[Entries on where items appear]
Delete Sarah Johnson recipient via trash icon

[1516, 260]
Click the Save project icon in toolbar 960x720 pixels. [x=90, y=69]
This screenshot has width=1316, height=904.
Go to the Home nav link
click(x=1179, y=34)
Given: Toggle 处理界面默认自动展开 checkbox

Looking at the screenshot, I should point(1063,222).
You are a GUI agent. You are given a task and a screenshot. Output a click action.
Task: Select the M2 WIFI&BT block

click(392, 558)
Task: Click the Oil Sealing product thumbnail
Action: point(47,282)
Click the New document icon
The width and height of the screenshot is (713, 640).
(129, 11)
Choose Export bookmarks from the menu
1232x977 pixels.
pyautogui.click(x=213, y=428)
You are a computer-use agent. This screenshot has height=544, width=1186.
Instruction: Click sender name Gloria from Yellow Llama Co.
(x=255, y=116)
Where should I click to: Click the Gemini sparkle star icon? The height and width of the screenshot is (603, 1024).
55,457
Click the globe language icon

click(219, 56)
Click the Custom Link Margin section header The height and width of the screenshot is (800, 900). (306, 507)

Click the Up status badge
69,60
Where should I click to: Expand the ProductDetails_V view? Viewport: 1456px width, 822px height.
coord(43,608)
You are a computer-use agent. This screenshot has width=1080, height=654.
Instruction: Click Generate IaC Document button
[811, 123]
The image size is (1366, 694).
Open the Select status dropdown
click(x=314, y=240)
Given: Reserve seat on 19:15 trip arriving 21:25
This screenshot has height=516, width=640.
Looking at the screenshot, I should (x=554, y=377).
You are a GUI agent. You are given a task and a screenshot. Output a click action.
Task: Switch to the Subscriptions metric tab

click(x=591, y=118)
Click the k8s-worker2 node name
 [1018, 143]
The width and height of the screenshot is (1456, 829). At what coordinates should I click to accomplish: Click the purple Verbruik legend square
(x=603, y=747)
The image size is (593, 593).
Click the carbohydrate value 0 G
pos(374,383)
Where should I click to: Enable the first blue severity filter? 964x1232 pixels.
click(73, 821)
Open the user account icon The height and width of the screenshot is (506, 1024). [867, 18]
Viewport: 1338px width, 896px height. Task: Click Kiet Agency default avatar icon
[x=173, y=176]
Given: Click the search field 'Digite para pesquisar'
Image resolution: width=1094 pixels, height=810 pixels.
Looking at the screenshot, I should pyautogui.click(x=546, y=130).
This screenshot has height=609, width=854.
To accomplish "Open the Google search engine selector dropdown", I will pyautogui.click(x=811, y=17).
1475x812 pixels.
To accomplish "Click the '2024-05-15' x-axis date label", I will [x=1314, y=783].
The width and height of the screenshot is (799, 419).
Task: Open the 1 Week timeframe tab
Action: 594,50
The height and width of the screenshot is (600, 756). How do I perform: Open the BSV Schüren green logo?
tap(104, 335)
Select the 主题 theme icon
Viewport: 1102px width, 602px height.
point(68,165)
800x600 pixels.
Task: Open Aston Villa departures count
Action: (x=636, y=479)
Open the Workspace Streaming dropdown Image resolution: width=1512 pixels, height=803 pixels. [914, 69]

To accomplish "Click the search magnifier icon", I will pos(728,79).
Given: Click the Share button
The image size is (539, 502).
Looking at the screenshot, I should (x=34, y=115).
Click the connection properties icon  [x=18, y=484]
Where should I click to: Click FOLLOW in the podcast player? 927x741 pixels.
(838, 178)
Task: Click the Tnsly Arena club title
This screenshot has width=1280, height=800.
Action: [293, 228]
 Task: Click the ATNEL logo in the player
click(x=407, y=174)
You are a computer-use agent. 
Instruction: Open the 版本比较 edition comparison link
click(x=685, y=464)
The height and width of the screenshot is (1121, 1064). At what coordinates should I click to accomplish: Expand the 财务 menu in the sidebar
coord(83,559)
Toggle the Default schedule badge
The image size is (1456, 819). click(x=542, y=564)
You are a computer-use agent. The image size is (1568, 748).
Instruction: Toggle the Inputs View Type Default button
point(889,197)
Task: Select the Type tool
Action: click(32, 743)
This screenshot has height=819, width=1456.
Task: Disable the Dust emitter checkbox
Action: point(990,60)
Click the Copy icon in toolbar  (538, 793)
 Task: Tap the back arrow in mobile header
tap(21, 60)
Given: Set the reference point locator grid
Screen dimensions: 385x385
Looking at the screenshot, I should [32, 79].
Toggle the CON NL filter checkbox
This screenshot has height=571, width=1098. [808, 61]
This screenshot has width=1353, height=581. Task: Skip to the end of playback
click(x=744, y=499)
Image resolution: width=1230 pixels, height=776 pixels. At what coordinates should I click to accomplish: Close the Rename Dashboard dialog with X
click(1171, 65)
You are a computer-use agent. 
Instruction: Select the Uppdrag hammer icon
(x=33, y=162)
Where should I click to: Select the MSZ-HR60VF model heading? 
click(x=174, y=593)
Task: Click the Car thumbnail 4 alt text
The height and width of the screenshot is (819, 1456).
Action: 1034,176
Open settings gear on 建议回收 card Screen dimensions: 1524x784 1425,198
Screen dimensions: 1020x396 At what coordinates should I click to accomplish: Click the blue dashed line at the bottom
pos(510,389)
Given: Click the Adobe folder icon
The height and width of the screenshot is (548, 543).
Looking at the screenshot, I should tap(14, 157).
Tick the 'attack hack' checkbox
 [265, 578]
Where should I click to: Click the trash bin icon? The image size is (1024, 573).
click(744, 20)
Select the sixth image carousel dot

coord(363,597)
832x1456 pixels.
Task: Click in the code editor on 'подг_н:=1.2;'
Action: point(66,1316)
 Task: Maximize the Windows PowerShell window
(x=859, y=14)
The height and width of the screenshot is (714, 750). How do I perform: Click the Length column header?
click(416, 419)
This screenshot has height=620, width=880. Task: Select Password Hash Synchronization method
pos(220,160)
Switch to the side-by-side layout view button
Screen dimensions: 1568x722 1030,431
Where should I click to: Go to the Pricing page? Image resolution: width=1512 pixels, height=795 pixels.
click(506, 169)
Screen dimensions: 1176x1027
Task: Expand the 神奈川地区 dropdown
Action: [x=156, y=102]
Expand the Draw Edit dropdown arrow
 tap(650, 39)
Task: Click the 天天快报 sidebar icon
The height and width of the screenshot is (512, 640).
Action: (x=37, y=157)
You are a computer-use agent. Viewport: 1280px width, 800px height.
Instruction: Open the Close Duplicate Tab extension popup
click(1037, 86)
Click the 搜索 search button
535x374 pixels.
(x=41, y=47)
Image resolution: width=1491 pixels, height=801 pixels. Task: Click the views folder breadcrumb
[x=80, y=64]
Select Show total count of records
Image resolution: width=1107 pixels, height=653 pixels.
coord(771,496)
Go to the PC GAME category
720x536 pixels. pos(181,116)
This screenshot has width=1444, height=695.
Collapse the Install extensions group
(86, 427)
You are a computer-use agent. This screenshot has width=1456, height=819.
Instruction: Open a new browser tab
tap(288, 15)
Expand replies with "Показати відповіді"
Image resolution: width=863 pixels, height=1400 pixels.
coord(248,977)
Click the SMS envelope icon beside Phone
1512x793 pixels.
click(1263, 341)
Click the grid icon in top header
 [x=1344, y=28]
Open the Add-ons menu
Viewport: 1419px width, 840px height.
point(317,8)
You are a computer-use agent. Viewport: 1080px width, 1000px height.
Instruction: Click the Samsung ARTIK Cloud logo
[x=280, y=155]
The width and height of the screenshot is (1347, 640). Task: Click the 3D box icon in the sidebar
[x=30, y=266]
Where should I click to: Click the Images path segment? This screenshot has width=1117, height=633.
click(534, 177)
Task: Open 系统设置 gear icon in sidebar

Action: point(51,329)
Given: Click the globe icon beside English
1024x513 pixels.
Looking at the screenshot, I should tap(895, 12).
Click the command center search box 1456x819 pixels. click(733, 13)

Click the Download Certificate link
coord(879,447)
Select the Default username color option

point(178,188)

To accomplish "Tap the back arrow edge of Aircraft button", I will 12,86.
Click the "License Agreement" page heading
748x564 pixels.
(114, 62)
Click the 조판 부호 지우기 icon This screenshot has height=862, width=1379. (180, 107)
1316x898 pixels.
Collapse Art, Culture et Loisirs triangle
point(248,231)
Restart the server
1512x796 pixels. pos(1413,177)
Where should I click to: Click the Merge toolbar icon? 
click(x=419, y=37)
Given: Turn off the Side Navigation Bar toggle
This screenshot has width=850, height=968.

# TASK DETAILS:
Please rewrite the lines between the one holding "Where should I click to: Enable" and the one holding "click(x=685, y=464)", inclusive, changing "dropdown" to "drop-down menu" and leaving everything else as it is.

# TASK RESPONSE:
Where should I click to: Enable the first blue severity filter? 964x1232 pixels.
click(73, 821)
Open the user account icon The height and width of the screenshot is (506, 1024). [867, 18]
Viewport: 1338px width, 896px height. Task: Click Kiet Agency default avatar icon
[x=173, y=176]
Given: Click the search field 'Digite para pesquisar'
Image resolution: width=1094 pixels, height=810 pixels.
Looking at the screenshot, I should pyautogui.click(x=546, y=130).
This screenshot has height=609, width=854.
To accomplish "Open the Google search engine selector drop-down menu", I will pyautogui.click(x=811, y=17).
1475x812 pixels.
To accomplish "Click the '2024-05-15' x-axis date label", I will [x=1314, y=783].
The width and height of the screenshot is (799, 419).
Task: Open the 1 Week timeframe tab
Action: 594,50
The height and width of the screenshot is (600, 756). How do I perform: Open the BSV Schüren green logo?
tap(104, 335)
Select the 主题 theme icon
Viewport: 1102px width, 602px height.
point(68,165)
800x600 pixels.
Task: Open Aston Villa departures count
Action: (x=636, y=479)
Open the Workspace Streaming drop-down menu Image resolution: width=1512 pixels, height=803 pixels. [914, 69]

To accomplish "Click the search magnifier icon", I will pos(728,79).
Given: Click the Share button
The image size is (539, 502).
Looking at the screenshot, I should (x=34, y=115).
Click the connection properties icon  [x=18, y=484]
Where should I click to: Click FOLLOW in the podcast player? 927x741 pixels.
(838, 178)
Task: Click the Tnsly Arena club title
This screenshot has width=1280, height=800.
Action: [293, 228]
 Task: Click the ATNEL logo in the player
click(x=407, y=174)
You are a computer-use agent. 
Instruction: Open the 版本比较 edition comparison link
click(x=685, y=464)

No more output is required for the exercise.